GOAL OF THE EXERCISE: Copy the listing below line for line, leaving every character unchanged.

++++ RECORDED DATA

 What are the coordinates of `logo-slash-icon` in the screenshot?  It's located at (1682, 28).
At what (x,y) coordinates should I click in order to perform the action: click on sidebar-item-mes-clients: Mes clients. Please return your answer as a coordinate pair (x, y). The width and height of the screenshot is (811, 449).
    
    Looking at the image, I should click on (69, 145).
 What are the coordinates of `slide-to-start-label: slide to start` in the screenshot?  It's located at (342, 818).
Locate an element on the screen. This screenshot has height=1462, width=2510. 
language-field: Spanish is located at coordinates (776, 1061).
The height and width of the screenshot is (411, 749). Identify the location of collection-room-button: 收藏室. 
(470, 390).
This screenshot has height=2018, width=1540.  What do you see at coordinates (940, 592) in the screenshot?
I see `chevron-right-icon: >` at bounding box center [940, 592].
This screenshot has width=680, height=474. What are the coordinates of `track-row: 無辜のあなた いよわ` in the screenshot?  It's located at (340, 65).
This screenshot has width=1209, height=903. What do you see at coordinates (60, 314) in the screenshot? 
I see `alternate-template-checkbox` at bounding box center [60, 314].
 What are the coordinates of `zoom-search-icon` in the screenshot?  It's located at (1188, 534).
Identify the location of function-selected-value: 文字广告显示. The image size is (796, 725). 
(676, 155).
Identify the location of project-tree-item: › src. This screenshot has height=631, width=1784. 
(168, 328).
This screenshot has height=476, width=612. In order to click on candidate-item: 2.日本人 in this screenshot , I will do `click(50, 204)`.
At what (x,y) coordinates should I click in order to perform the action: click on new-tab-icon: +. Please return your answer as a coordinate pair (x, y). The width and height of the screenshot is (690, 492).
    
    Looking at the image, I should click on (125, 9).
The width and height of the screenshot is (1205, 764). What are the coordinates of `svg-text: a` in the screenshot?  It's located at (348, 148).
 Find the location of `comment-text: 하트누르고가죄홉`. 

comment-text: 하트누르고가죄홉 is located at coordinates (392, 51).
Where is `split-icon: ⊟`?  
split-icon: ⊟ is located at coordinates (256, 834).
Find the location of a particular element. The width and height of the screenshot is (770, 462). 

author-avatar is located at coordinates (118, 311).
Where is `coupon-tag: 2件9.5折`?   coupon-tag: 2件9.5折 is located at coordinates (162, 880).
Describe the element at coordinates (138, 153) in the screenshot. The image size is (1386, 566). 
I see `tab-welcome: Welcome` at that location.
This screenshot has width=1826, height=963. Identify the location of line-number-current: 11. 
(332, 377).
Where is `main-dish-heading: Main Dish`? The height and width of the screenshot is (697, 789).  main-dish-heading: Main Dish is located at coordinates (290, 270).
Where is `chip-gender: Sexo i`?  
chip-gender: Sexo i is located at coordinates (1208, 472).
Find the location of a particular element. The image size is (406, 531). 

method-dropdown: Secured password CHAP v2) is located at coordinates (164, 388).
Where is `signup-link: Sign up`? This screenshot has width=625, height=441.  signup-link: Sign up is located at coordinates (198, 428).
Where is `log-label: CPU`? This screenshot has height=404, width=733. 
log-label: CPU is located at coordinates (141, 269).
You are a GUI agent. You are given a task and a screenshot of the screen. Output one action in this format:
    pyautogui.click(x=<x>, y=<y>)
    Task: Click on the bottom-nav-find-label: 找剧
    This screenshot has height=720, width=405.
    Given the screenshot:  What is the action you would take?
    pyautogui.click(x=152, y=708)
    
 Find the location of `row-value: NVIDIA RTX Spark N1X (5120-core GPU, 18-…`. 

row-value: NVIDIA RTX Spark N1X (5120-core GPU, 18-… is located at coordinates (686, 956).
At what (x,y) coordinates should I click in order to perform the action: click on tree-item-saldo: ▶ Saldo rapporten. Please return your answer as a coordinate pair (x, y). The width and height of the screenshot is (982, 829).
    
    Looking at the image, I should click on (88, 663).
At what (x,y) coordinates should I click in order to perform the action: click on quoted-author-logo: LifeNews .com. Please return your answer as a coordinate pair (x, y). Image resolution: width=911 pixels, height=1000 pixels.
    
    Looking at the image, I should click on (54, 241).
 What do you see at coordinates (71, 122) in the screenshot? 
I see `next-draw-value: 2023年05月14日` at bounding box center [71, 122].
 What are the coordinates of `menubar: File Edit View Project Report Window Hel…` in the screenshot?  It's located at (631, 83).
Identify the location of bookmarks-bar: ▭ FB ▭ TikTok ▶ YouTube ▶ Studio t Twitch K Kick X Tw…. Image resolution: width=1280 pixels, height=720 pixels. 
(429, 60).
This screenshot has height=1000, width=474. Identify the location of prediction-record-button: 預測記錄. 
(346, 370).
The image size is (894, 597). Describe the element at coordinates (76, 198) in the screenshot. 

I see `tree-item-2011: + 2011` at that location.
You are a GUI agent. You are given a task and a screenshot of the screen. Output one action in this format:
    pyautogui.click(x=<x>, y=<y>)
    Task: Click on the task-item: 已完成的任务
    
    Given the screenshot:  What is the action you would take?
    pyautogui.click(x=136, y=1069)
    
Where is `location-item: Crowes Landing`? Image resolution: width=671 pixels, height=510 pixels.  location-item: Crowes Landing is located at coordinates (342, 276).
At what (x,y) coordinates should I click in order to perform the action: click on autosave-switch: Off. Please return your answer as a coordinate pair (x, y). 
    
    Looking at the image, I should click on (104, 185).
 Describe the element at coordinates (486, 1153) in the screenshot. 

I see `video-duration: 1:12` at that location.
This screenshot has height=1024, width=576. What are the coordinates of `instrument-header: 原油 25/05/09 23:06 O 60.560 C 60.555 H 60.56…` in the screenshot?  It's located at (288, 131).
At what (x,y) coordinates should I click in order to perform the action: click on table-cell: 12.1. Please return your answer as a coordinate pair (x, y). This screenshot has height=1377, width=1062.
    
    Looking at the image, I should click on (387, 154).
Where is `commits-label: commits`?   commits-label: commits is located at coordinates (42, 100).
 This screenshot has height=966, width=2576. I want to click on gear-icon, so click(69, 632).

++++++++

EXERCISE SOLUTION:
 What are the coordinates of `logo-slash-icon` in the screenshot?  It's located at (1682, 28).
At what (x,y) coordinates should I click in order to perform the action: click on sidebar-item-mes-clients: Mes clients. Please return your answer as a coordinate pair (x, y). The width and height of the screenshot is (811, 449).
    
    Looking at the image, I should click on (69, 145).
 What are the coordinates of `slide-to-start-label: slide to start` in the screenshot?  It's located at (342, 818).
Locate an element on the screen. This screenshot has height=1462, width=2510. 
language-field: Spanish is located at coordinates (776, 1061).
The height and width of the screenshot is (411, 749). Identify the location of collection-room-button: 收藏室. 
(470, 390).
This screenshot has height=2018, width=1540.  What do you see at coordinates (940, 592) in the screenshot?
I see `chevron-right-icon: >` at bounding box center [940, 592].
This screenshot has width=680, height=474. What are the coordinates of `track-row: 無辜のあなた いよわ` in the screenshot?  It's located at (340, 65).
This screenshot has width=1209, height=903. What do you see at coordinates (60, 314) in the screenshot? 
I see `alternate-template-checkbox` at bounding box center [60, 314].
 What are the coordinates of `zoom-search-icon` in the screenshot?  It's located at (1188, 534).
Identify the location of function-selected-value: 文字广告显示. The image size is (796, 725). 
(676, 155).
Identify the location of project-tree-item: › src. This screenshot has height=631, width=1784. 
(168, 328).
This screenshot has height=476, width=612. In order to click on candidate-item: 2.日本人 in this screenshot , I will do `click(50, 204)`.
At what (x,y) coordinates should I click in order to perform the action: click on new-tab-icon: +. Please return your answer as a coordinate pair (x, y). The width and height of the screenshot is (690, 492).
    
    Looking at the image, I should click on (125, 9).
The width and height of the screenshot is (1205, 764). What are the coordinates of `svg-text: a` in the screenshot?  It's located at (348, 148).
 Find the location of `comment-text: 하트누르고가죄홉`. 

comment-text: 하트누르고가죄홉 is located at coordinates (392, 51).
Where is `split-icon: ⊟`?  
split-icon: ⊟ is located at coordinates (256, 834).
Find the location of a particular element. The width and height of the screenshot is (770, 462). 

author-avatar is located at coordinates (118, 311).
Where is `coupon-tag: 2件9.5折`?   coupon-tag: 2件9.5折 is located at coordinates (162, 880).
Describe the element at coordinates (138, 153) in the screenshot. The image size is (1386, 566). 
I see `tab-welcome: Welcome` at that location.
This screenshot has width=1826, height=963. Identify the location of line-number-current: 11. 
(332, 377).
Where is `main-dish-heading: Main Dish`? The height and width of the screenshot is (697, 789).  main-dish-heading: Main Dish is located at coordinates (290, 270).
Where is `chip-gender: Sexo i`?  
chip-gender: Sexo i is located at coordinates (1208, 472).
Find the location of a particular element. The image size is (406, 531). 

method-dropdown: Secured password CHAP v2) is located at coordinates (164, 388).
Where is `signup-link: Sign up`? This screenshot has width=625, height=441.  signup-link: Sign up is located at coordinates (198, 428).
Where is `log-label: CPU`? This screenshot has height=404, width=733. 
log-label: CPU is located at coordinates (141, 269).
You are a GUI agent. You are given a task and a screenshot of the screen. Output one action in this format:
    pyautogui.click(x=<x>, y=<y>)
    Task: Click on the bottom-nav-find-label: 找剧
    This screenshot has height=720, width=405.
    Given the screenshot:  What is the action you would take?
    pyautogui.click(x=152, y=708)
    
 Find the location of `row-value: NVIDIA RTX Spark N1X (5120-core GPU, 18-…`. 

row-value: NVIDIA RTX Spark N1X (5120-core GPU, 18-… is located at coordinates (686, 956).
At what (x,y) coordinates should I click in order to perform the action: click on tree-item-saldo: ▶ Saldo rapporten. Please return your answer as a coordinate pair (x, y). The width and height of the screenshot is (982, 829).
    
    Looking at the image, I should click on (88, 663).
At what (x,y) coordinates should I click in order to perform the action: click on quoted-author-logo: LifeNews .com. Please return your answer as a coordinate pair (x, y). Image resolution: width=911 pixels, height=1000 pixels.
    
    Looking at the image, I should click on (54, 241).
 What do you see at coordinates (71, 122) in the screenshot? 
I see `next-draw-value: 2023年05月14日` at bounding box center [71, 122].
 What are the coordinates of `menubar: File Edit View Project Report Window Hel…` in the screenshot?  It's located at (631, 83).
Identify the location of bookmarks-bar: ▭ FB ▭ TikTok ▶ YouTube ▶ Studio t Twitch K Kick X Tw…. Image resolution: width=1280 pixels, height=720 pixels. 
(429, 60).
This screenshot has height=1000, width=474. Identify the location of prediction-record-button: 預測記錄. 
(346, 370).
The image size is (894, 597). Describe the element at coordinates (76, 198) in the screenshot. 

I see `tree-item-2011: + 2011` at that location.
You are a GUI agent. You are given a task and a screenshot of the screen. Output one action in this format:
    pyautogui.click(x=<x>, y=<y>)
    Task: Click on the task-item: 已完成的任务
    
    Given the screenshot:  What is the action you would take?
    pyautogui.click(x=136, y=1069)
    
Where is `location-item: Crowes Landing`? Image resolution: width=671 pixels, height=510 pixels.  location-item: Crowes Landing is located at coordinates (342, 276).
At what (x,y) coordinates should I click in order to perform the action: click on autosave-switch: Off. Please return your answer as a coordinate pair (x, y). 
    
    Looking at the image, I should click on (104, 185).
 Describe the element at coordinates (486, 1153) in the screenshot. 

I see `video-duration: 1:12` at that location.
This screenshot has height=1024, width=576. What are the coordinates of `instrument-header: 原油 25/05/09 23:06 O 60.560 C 60.555 H 60.56…` in the screenshot?  It's located at (288, 131).
At what (x,y) coordinates should I click in order to perform the action: click on table-cell: 12.1. Please return your answer as a coordinate pair (x, y). This screenshot has height=1377, width=1062.
    
    Looking at the image, I should click on (387, 154).
Where is `commits-label: commits`?   commits-label: commits is located at coordinates (42, 100).
 This screenshot has height=966, width=2576. I want to click on gear-icon, so click(69, 632).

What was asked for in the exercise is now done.